▸ Problem statement:
All of the entries below must be copied out exactly.

[Dataset entries]
- - - - - - -
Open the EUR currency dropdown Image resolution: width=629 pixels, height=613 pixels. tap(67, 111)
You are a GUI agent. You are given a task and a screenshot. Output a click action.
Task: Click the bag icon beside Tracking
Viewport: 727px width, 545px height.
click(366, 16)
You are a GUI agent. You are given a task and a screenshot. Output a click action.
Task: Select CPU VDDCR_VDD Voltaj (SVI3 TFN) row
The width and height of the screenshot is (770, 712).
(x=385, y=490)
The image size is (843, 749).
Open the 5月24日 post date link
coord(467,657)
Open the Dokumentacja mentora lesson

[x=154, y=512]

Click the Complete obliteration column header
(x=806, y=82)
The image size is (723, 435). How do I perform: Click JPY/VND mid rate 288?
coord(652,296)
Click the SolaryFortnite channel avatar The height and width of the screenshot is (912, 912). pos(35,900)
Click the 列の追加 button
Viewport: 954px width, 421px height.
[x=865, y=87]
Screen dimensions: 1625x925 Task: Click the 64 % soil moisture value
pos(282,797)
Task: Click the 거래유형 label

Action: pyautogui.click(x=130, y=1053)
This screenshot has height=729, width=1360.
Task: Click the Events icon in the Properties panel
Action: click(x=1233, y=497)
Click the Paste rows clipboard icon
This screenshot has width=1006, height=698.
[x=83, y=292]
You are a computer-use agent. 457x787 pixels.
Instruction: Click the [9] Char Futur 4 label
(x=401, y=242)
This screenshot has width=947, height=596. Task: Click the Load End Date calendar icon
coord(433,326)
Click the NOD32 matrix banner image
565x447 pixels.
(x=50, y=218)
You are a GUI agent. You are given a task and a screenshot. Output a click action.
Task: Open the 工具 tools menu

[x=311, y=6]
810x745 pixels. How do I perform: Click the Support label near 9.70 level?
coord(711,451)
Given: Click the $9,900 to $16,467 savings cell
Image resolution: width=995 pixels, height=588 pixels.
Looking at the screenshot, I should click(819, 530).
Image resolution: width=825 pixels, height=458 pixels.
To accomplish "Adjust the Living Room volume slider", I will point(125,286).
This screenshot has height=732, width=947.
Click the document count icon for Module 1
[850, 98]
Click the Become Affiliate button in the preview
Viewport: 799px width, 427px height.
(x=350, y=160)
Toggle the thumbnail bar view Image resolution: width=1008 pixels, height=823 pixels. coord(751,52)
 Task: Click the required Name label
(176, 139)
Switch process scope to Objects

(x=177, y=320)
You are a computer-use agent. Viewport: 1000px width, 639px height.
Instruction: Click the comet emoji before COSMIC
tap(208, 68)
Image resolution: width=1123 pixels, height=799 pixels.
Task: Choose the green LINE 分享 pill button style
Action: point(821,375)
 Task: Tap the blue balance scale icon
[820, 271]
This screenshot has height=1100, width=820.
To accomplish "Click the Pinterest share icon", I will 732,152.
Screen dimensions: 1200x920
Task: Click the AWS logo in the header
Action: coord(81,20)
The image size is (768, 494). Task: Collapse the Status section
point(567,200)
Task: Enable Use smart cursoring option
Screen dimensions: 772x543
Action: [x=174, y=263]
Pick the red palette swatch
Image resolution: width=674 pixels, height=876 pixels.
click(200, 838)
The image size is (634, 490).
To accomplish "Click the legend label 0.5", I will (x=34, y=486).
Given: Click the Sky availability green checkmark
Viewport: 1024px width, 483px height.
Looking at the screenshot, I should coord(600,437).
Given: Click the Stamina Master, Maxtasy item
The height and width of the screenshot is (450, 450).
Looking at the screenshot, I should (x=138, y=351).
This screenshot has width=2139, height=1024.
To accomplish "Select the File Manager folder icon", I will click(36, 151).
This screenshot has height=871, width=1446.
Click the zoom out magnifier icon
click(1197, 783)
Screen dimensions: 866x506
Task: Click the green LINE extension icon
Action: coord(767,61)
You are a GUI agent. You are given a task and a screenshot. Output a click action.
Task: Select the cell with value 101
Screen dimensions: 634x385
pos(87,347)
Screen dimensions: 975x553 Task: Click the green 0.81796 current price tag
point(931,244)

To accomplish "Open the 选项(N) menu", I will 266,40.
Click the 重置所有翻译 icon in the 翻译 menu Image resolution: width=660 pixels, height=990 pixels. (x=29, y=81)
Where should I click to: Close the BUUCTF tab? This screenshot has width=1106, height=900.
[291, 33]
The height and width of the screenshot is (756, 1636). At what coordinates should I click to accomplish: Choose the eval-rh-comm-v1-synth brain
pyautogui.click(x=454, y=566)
- - - - - - -
▸ Problem solution:
Open the EUR currency dropdown Image resolution: width=629 pixels, height=613 pixels. tap(67, 111)
You are a GUI agent. You are given a task and a screenshot. Output a click action.
Task: Click the bag icon beside Tracking
Viewport: 727px width, 545px height.
click(366, 16)
You are a GUI agent. You are given a task and a screenshot. Output a click action.
Task: Select CPU VDDCR_VDD Voltaj (SVI3 TFN) row
The width and height of the screenshot is (770, 712).
(x=385, y=490)
The image size is (843, 749).
Open the 5月24日 post date link
coord(467,657)
Open the Dokumentacja mentora lesson

[x=154, y=512]

Click the Complete obliteration column header
(x=806, y=82)
The image size is (723, 435). How do I perform: Click JPY/VND mid rate 288?
coord(652,296)
Click the SolaryFortnite channel avatar The height and width of the screenshot is (912, 912). pos(35,900)
Click the 列の追加 button
Viewport: 954px width, 421px height.
[x=865, y=87]
Screen dimensions: 1625x925 Task: Click the 64 % soil moisture value
pos(282,797)
Task: Click the 거래유형 label

Action: pyautogui.click(x=130, y=1053)
This screenshot has height=729, width=1360.
Task: Click the Events icon in the Properties panel
Action: click(x=1233, y=497)
Click the Paste rows clipboard icon
This screenshot has width=1006, height=698.
[x=83, y=292]
You are a computer-use agent. 457x787 pixels.
Instruction: Click the [9] Char Futur 4 label
(x=401, y=242)
This screenshot has width=947, height=596. Task: Click the Load End Date calendar icon
coord(433,326)
Click the NOD32 matrix banner image
565x447 pixels.
(x=50, y=218)
You are a GUI agent. You are given a task and a screenshot. Output a click action.
Task: Open the 工具 tools menu

[x=311, y=6]
810x745 pixels. How do I perform: Click the Support label near 9.70 level?
coord(711,451)
Given: Click the $9,900 to $16,467 savings cell
Image resolution: width=995 pixels, height=588 pixels.
Looking at the screenshot, I should click(819, 530).
Image resolution: width=825 pixels, height=458 pixels.
To accomplish "Adjust the Living Room volume slider", I will point(125,286).
This screenshot has height=732, width=947.
Click the document count icon for Module 1
[850, 98]
Click the Become Affiliate button in the preview
Viewport: 799px width, 427px height.
(x=350, y=160)
Toggle the thumbnail bar view Image resolution: width=1008 pixels, height=823 pixels. coord(751,52)
 Task: Click the required Name label
(176, 139)
Switch process scope to Objects

(x=177, y=320)
You are a computer-use agent. Viewport: 1000px width, 639px height.
Instruction: Click the comet emoji before COSMIC
tap(208, 68)
Image resolution: width=1123 pixels, height=799 pixels.
Task: Choose the green LINE 分享 pill button style
Action: point(821,375)
 Task: Tap the blue balance scale icon
[820, 271]
This screenshot has height=1100, width=820.
To accomplish "Click the Pinterest share icon", I will 732,152.
Screen dimensions: 1200x920
Task: Click the AWS logo in the header
Action: coord(81,20)
The image size is (768, 494). Task: Collapse the Status section
point(567,200)
Task: Enable Use smart cursoring option
Screen dimensions: 772x543
Action: [x=174, y=263]
Pick the red palette swatch
Image resolution: width=674 pixels, height=876 pixels.
click(200, 838)
The image size is (634, 490).
To accomplish "Click the legend label 0.5", I will (x=34, y=486).
Given: Click the Sky availability green checkmark
Viewport: 1024px width, 483px height.
Looking at the screenshot, I should coord(600,437).
Given: Click the Stamina Master, Maxtasy item
The height and width of the screenshot is (450, 450).
Looking at the screenshot, I should (x=138, y=351).
This screenshot has width=2139, height=1024.
To accomplish "Select the File Manager folder icon", I will click(36, 151).
This screenshot has height=871, width=1446.
Click the zoom out magnifier icon
click(1197, 783)
Screen dimensions: 866x506
Task: Click the green LINE extension icon
Action: coord(767,61)
You are a GUI agent. You are given a task and a screenshot. Output a click action.
Task: Select the cell with value 101
Screen dimensions: 634x385
pos(87,347)
Screen dimensions: 975x553 Task: Click the green 0.81796 current price tag
point(931,244)

To accomplish "Open the 选项(N) menu", I will 266,40.
Click the 重置所有翻译 icon in the 翻译 menu Image resolution: width=660 pixels, height=990 pixels. (x=29, y=81)
Where should I click to: Close the BUUCTF tab? This screenshot has width=1106, height=900.
[291, 33]
The height and width of the screenshot is (756, 1636). At what coordinates should I click to accomplish: Choose the eval-rh-comm-v1-synth brain
pyautogui.click(x=454, y=566)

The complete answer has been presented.